Saved data entries
>>>
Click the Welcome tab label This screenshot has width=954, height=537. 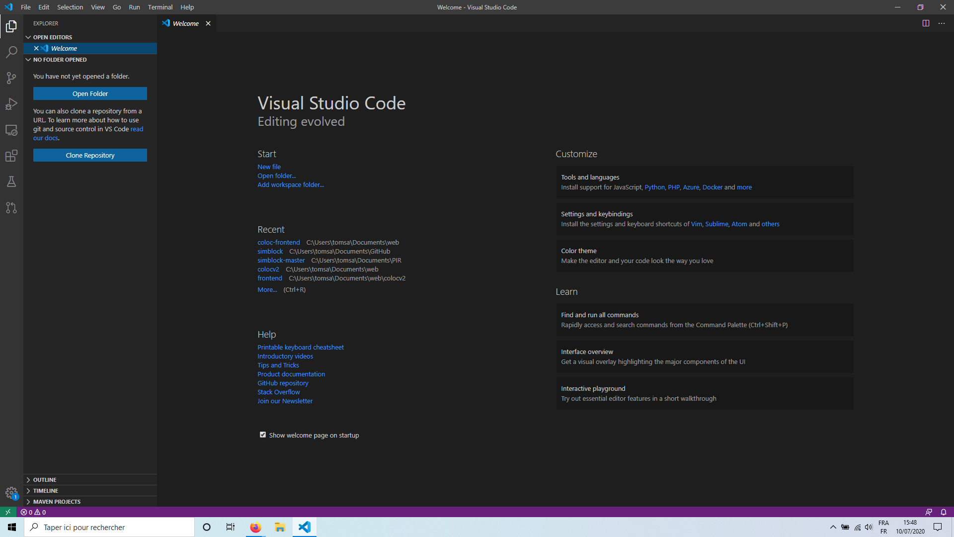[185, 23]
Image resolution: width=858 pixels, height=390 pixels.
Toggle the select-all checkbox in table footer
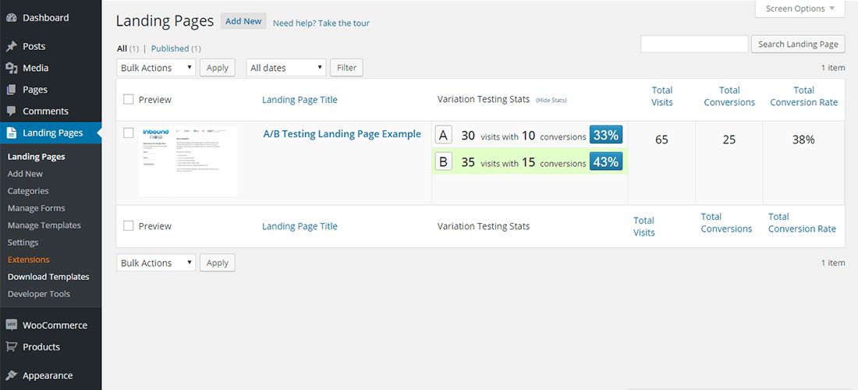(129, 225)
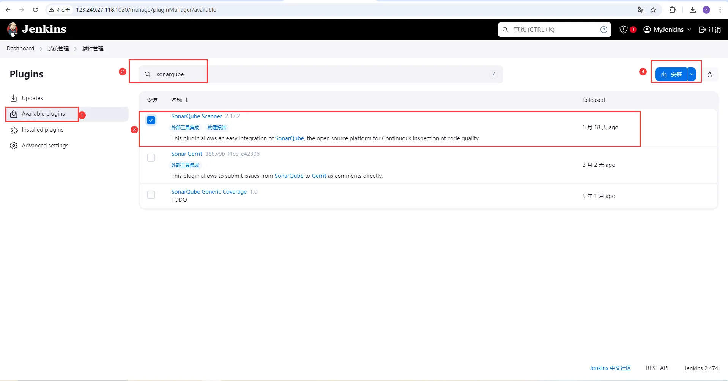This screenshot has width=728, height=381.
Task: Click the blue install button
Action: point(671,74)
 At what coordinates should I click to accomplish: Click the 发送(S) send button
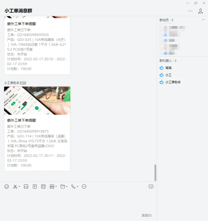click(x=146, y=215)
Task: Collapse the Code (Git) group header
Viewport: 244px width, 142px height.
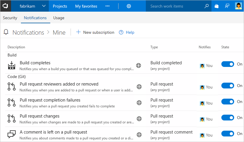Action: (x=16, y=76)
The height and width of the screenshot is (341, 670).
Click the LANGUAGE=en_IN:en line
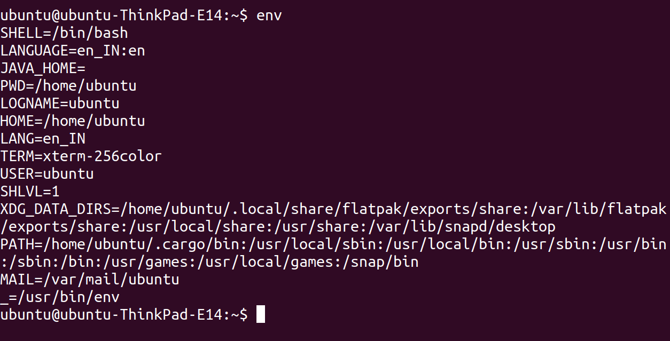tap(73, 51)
<<<
*TASK INSTRUCTIONS*. Quote, without alteration, the lines running from the line containing "The height and" to the last line of the entries, and include no pictures.

*TASK RESULT*.
The height and width of the screenshot is (341, 670).
Click the LANGUAGE=en_IN:en line
tap(73, 51)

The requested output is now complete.